Problem details => Reproduce verbatim the passage of the forum thread on in silico perturbation memory that begins at the words "I have only" and stops after "a large gap?".

About in_silico_perturbation memory problem
Hello, I want to reproduce your paper results in the part of In silico treatment analysis.
I first fine-tuned the data you provided for cardiomyopathy so that the model could differentiate between the different states, hcm,nf,dcm.
Next, use the InSilicoPerturber function to perform gene deletion perturbation, and set the maximum cell number parameter to none, that is, use all cells for testing.
I have only 16gb of memory in one GPU here, all will appear OOM, I tried to set the batch size to 4, still not working. Finally I tested here with a batch size of 4 and a maximum cell count of 6500 can run. But the results obtained are very different from your article.
In order to get the results conveniently, I tested the ADCY5 SRPK3 two genes mentioned in this part of your article, and the results are as follows.

The final point I would like to make is that is the number of cells tested the main reason for such a large gap?
Or do you have a minimum threshold for how many cells to test for statistical power somewhere?
Thank you for your question. The number of cells will definitely have a large effect on the statistical significance. There is no specific threshold for the number of cells that would be universal across situations - it depends on the effect size expected for the particular perturbation you are testing. You could consider doing a power calculation if you would like to determine the minimum number of cells to reach statistical significance in each situation.

Data excerpt =>
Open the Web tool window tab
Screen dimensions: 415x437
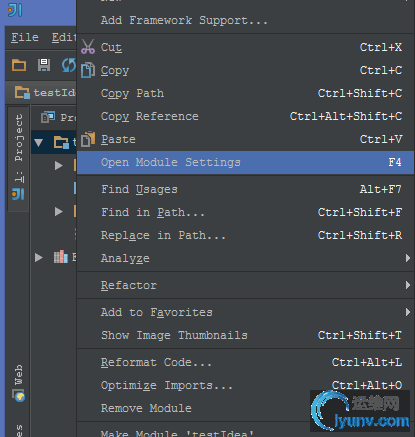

Response to the task =>
I have only 16gb of memory in one GPU here, all will appear OOM, I tried to set the batch size to 4, still not working. Finally I tested here with a batch size of 4 and a maximum cell count of 6500 can run. But the results obtained are very different from your article.
In order to get the results conveniently, I tested the ADCY5 SRPK3 two genes mentioned in this part of your article, and the results are as follows.

The final point I would like to make is that is the number of cells tested the main reason for such a large gap?